--- BEGIN PROVIDED INFORMATION ---

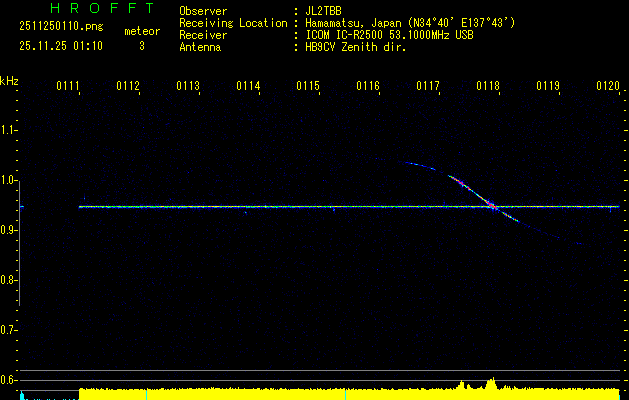Image resolution: width=629 pixels, height=400 pixels.
Task: Select the 0115 time marker
Action: pyautogui.click(x=308, y=87)
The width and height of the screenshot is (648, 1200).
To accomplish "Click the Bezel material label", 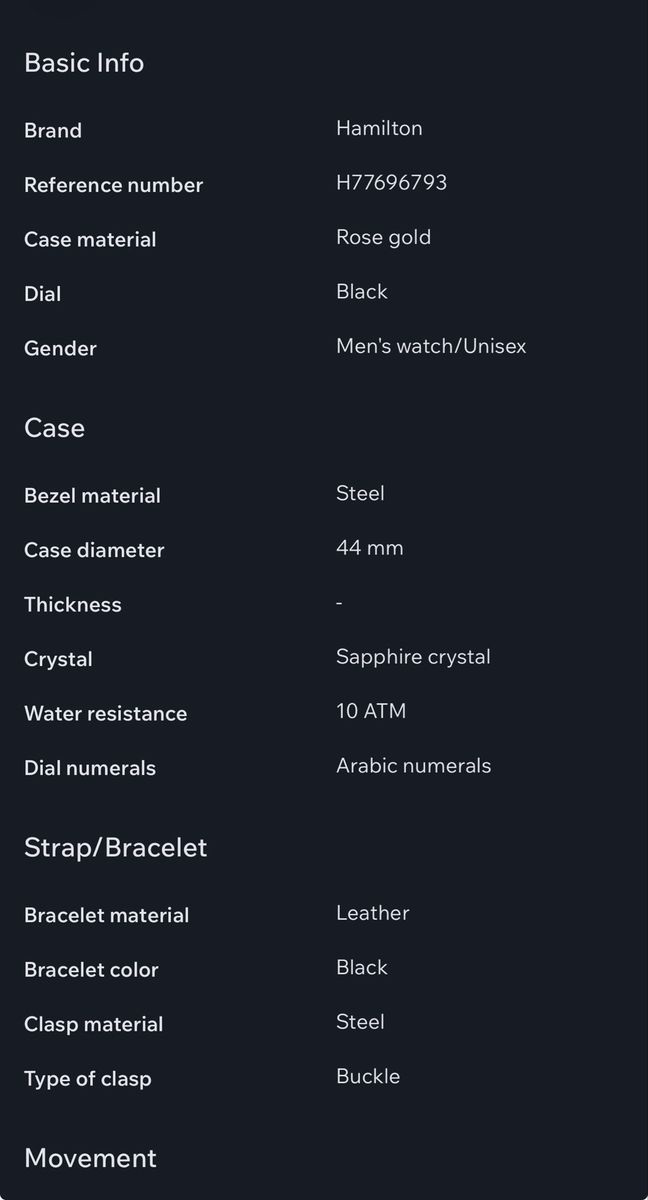I will [x=92, y=495].
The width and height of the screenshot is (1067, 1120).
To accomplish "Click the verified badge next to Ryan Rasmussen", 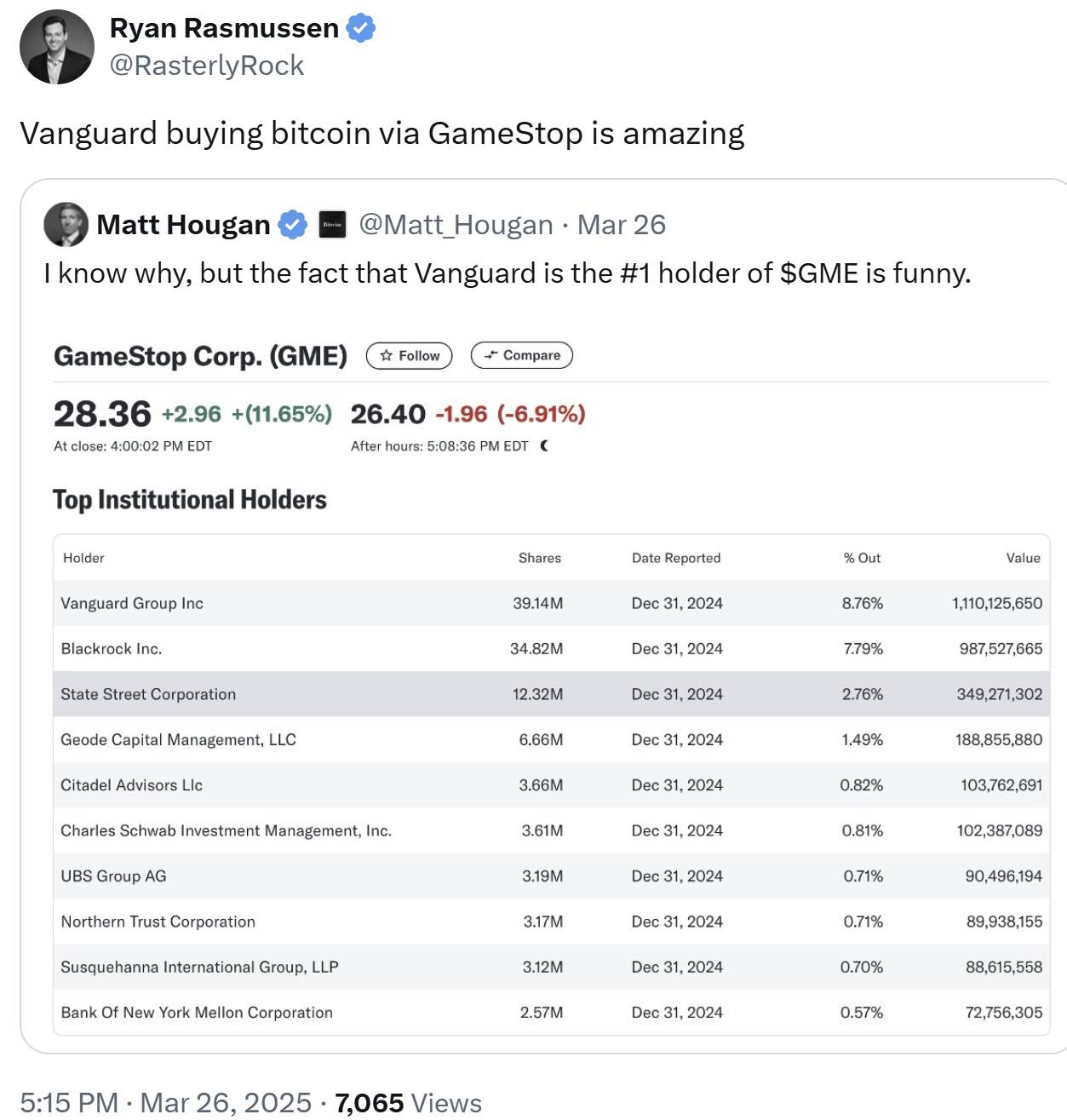I will [361, 26].
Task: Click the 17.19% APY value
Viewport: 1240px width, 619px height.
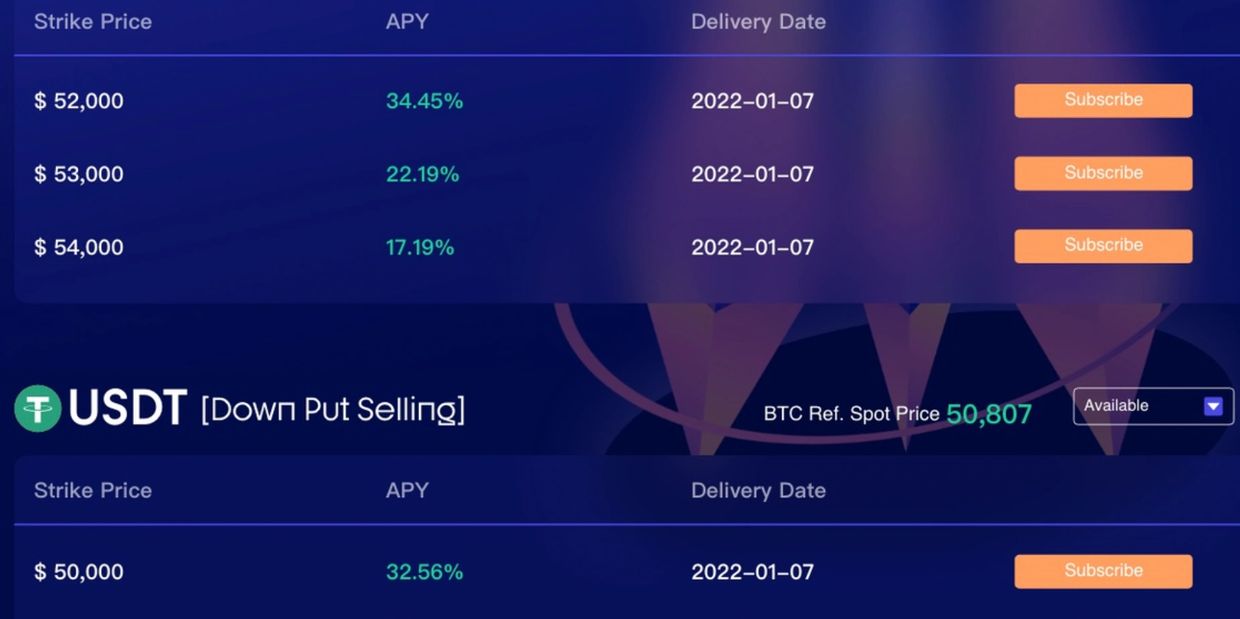Action: pyautogui.click(x=420, y=247)
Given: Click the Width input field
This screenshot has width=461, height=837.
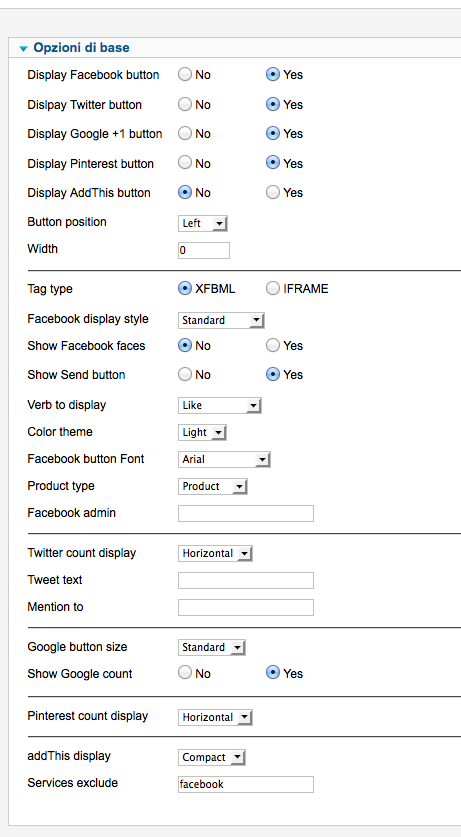Looking at the screenshot, I should coord(204,250).
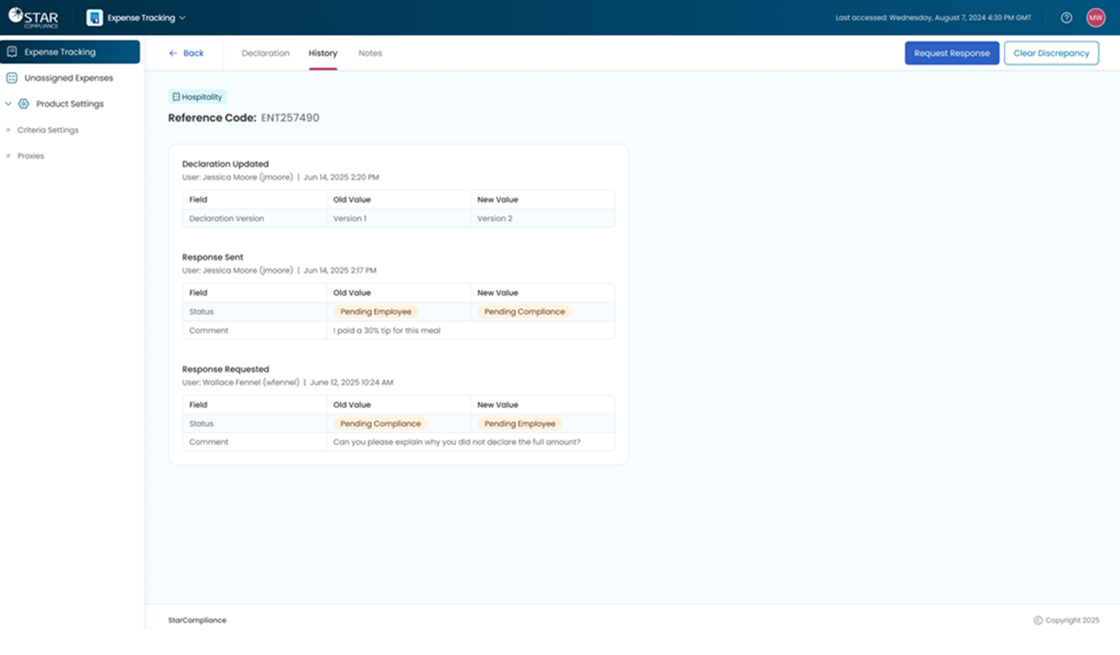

--- END PROVIDED INFORMATION ---

*EXERCISE*.
Rewrite the lines from the one containing "Task: Click the 17.19% APY value" through the last line, changing "APY value" to "rate figure" and keeping everything else the same. Omit the pictures.

*OUTPUT*.
Task: Click the 17.19% rate figure
Viewport: 1240px width, 619px height.
Action: pyautogui.click(x=420, y=247)
Given: Click the Width input field
This screenshot has width=461, height=837.
Looking at the screenshot, I should coord(204,250).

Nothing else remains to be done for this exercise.